Baby Steps Recensione
Pedibus calcantibus.
Prima ancora di Baby Steps, ossia all’uscita di Getting Over It, Bennett Foddy disse che nel creare quel gioco, fonte di frustrazioni fuori scala, aveva in mente una persona precisa. Aveva fatto quel gioco per una persona precisa. Ho come idea che il target non voluto sia diventato il giocatore tipo come me, quello che se gli metti davanti una serie di scalini pericolosi e che, alla prima caduta, causano una perdita considerevole del progresso ottenuto, ci saltano a pié pari, almeno fino a perdere la pazienza.
Baby Steps è un titolo leggermente più semplice di Getting Over It e, se la sua difficoltà è chiara sin da subito, il suo impatto emotivo, per quanto contenuto, davvero non me l’aspettavo. Bennet Foddy, mi hai saputo pure regalare qualche lacrimuccia.

Baby Steps Recensione
Di Baby Steps ti sto parlando in ritardo. Il codice è arrivato un po’ più tardi del dovuto, insieme al titolo erano usciti altri 2 titoli da recensire, e io, consapevole del tempo che il gioco di Foddy e compagnia mi avrebbe richiesto, ho incastrato Baby Steps nel confortevole – ma restrittivo – quadretto del “secondo gioco in rotazione”.
Per questo, tu che mi leggi, probabilmente già sai moltissimo di Baby Steps, ma voglio comunque partire dal concetto base del gioco. Noi interpretiamo Nate, un 30enne sovrappeso in pigiama che, svaccato sul divano da non si sa quanto e con due genitori leggermente troppo incuranti della sua salute, si ritrova teletrasportato in una umida caverna. Forse un’altra dimensione, forse un sogno, forse un incubo… forse semplicemente, ciò che viene dopo.
Sembra l’intro di un horror, ma non lo è. È difficile incastrare con altrettanta eleganza Baby Steps in uno specifico genere, ma, per chi si ricorda il QWOP giocato da browser due decenni o poco più fa, Baby Steps è un QWOP-like e un rage game. Il buon Nate, infatti, non sa camminare come tutti gli altri personaggi dei videogiochi, e dovremmo aiutarlo, passo dopo passo, ad esplorare il mondo in cui si ritrova. Letteralmente, passo dopo passo.

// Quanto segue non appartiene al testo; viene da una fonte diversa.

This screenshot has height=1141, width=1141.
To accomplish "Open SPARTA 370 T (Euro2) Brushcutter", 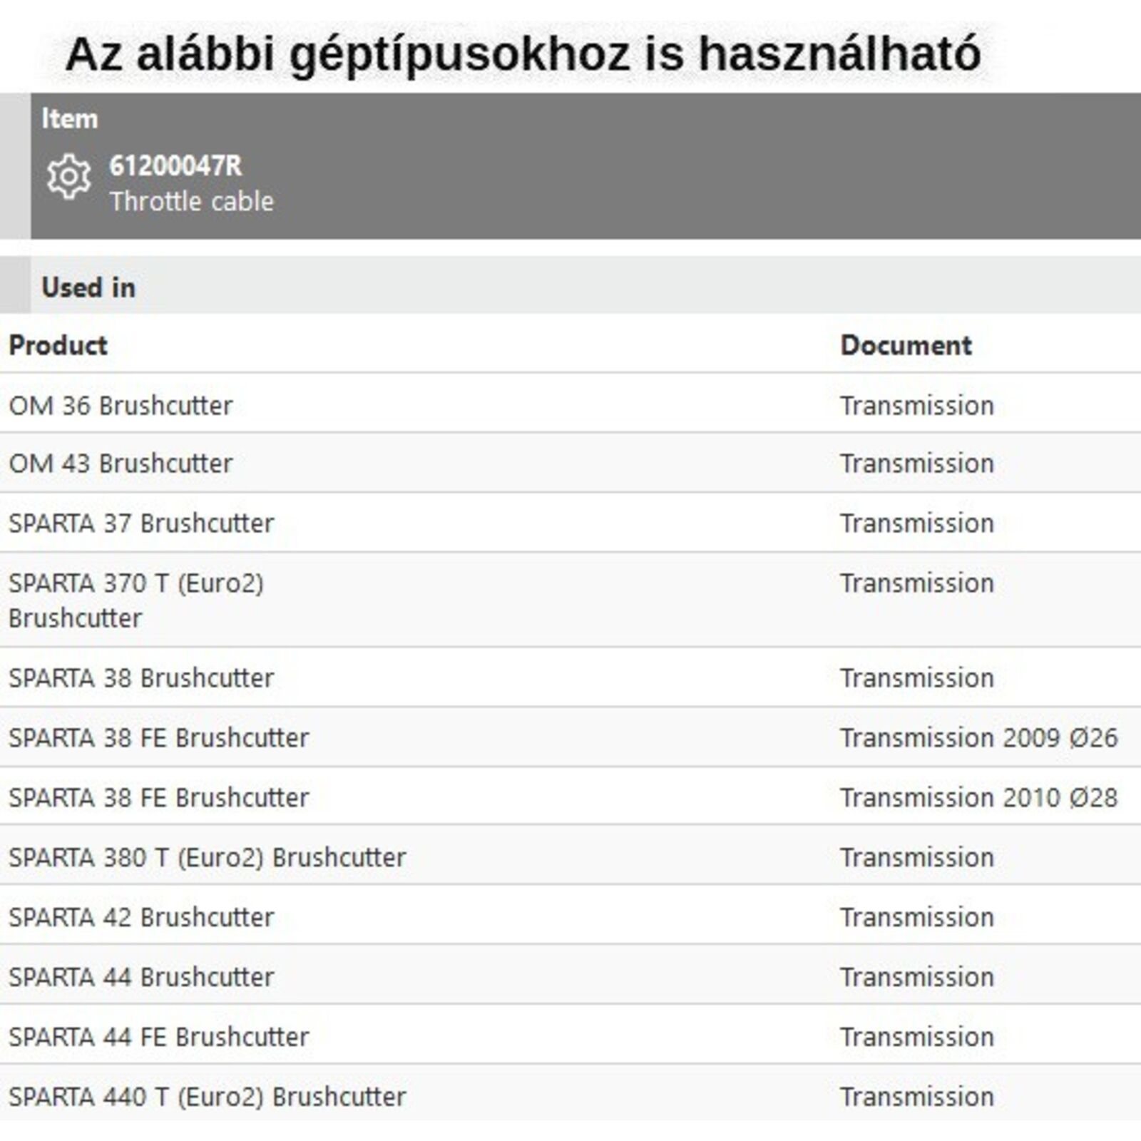I will [135, 600].
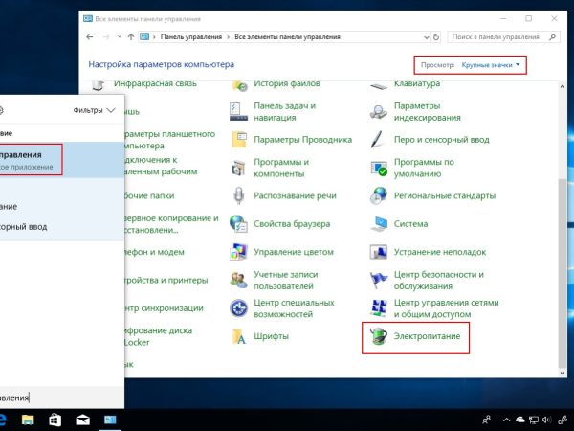Click the Региональные стандарты globe icon
The image size is (574, 431).
379,195
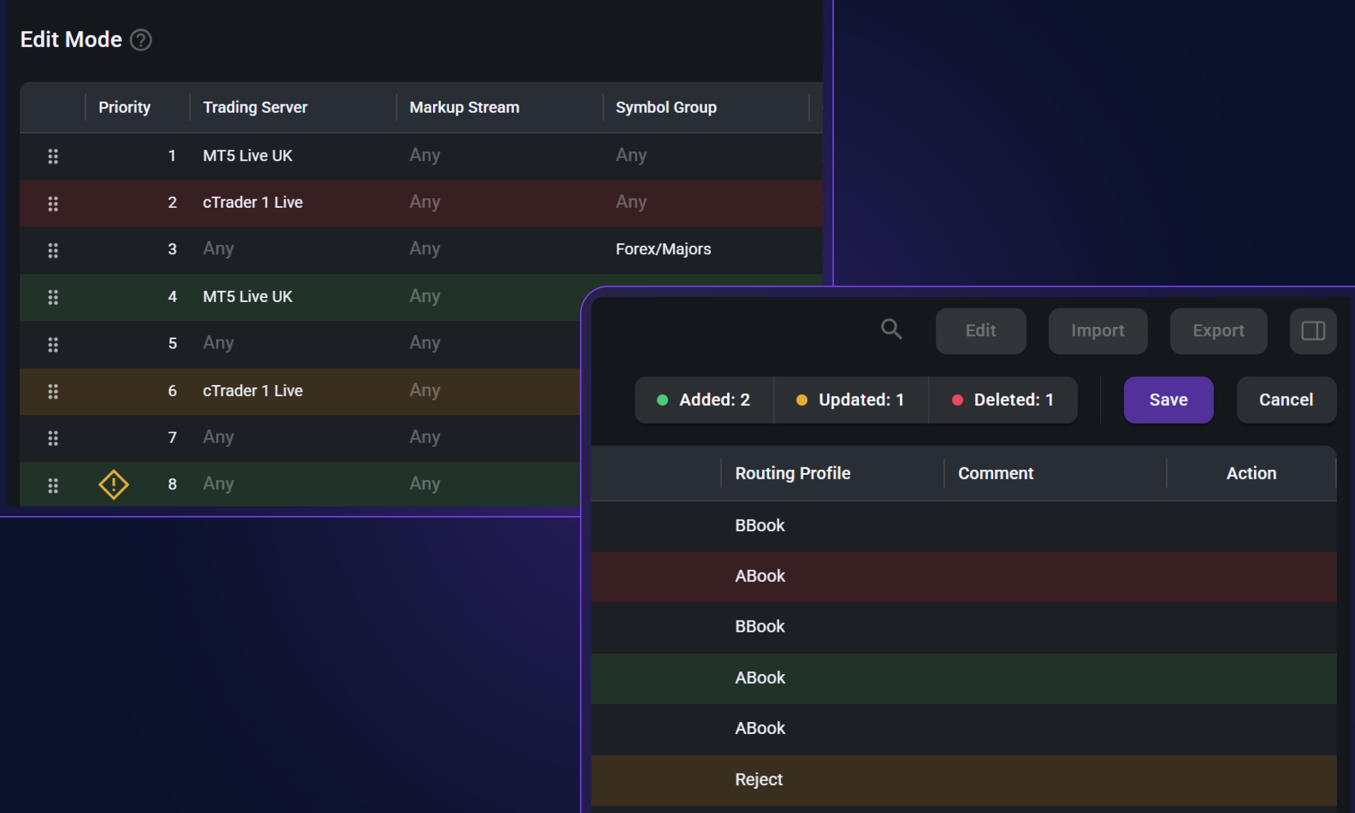This screenshot has width=1355, height=813.
Task: Click the Edit Mode help question icon
Action: (141, 40)
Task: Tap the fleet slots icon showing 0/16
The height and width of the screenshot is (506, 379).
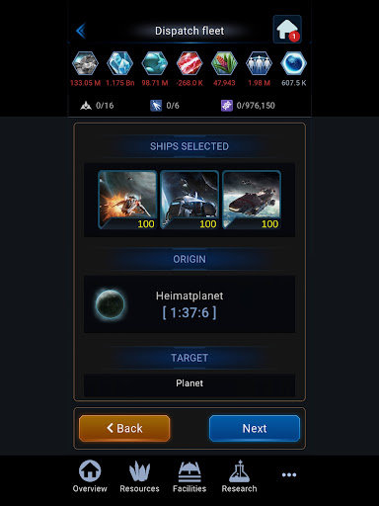Action: 86,106
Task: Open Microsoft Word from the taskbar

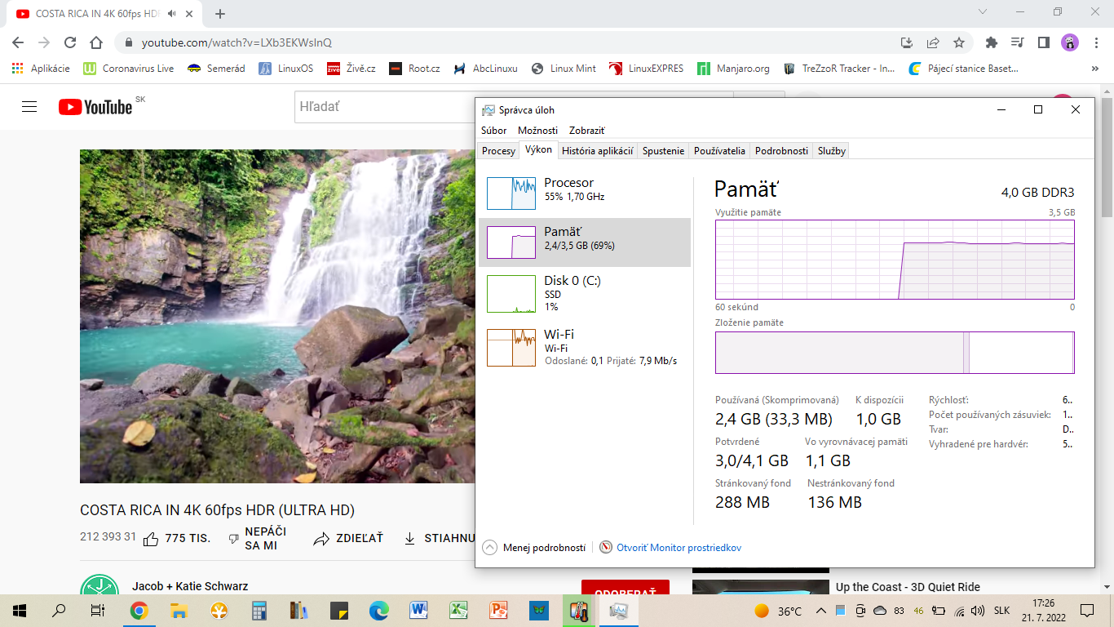Action: (419, 610)
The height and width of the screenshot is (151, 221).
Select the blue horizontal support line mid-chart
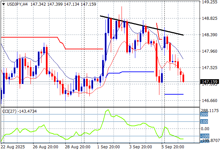[x=134, y=72]
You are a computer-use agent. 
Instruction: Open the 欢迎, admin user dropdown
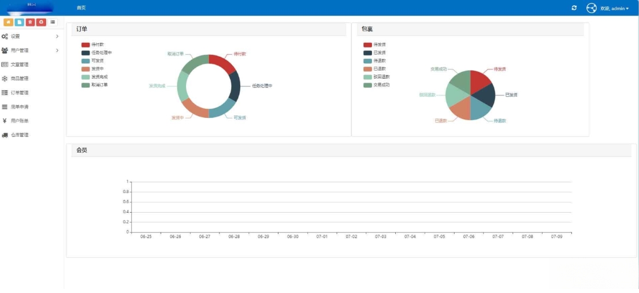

È letteralmente una la meccanica che Baby Steps pianta come pilastro ludico: usando il direzionale sinitro e tenendo premuto uno dei due rispettivi grilletti (destro per la gamba destra, sinistro per quella sinistra), porteremo avanti, uno alla volta, i passi di Nate, luogo dopo luogo, scalata dopo scalata, e soprattutto caduta dopo caduta. Se il nostro piede finira su una superficie in grado di darci solidità e non troppo inclinata, rilasciando il grilletto relativo potremo ancorare quel piede e cominciare il movimento con l’altro.
Nelle 20 ore di gioco (sono a pochissimo dalla fine, e ho visto playthrough da 6-7 ore, quindi c’è sicuramente modo di velocizzare le cose, se si è capaci), Baby Steps continua a introdurre nuove sfide di attraversamento dell’ambiente, come neve, sabbia, fango, ecc. Complice un ritmo di dinamiche ben studiato, Baby Steps ci toglie il tappeto da sotto i piedi non appena abbiamo iniziato a prendere un po’ troppa confidenza con le sue meccaniche di attraversamento di quella particolare sezione di mappa.
2 passi avanti, 3 passi indietro
La meccanica stessa del passeggiare è abbastanza facile da imparare, e presto ti ritroverai, come me, a camminare con confidenza e ad un ritmo sostenuto, già ad un paio di minuti dall’inizio. Ho definito però Baby Steps un rage game, quindi se camminare non è “il problema”, cosa lo è? Beh, il mondo nel quale Nate è stato teletrasportato – riminescenza della compressione biomica di Getting Over It – è un percorso quasi tutto in salita: caverne, pianure, colline, montagne, deserti, ecc. Il percorso in salità è, senza troppa eleganza interpretativa, un modo per Nate di tornare a vivere il mondo – seppur non il suo – e, magari, la sua vita.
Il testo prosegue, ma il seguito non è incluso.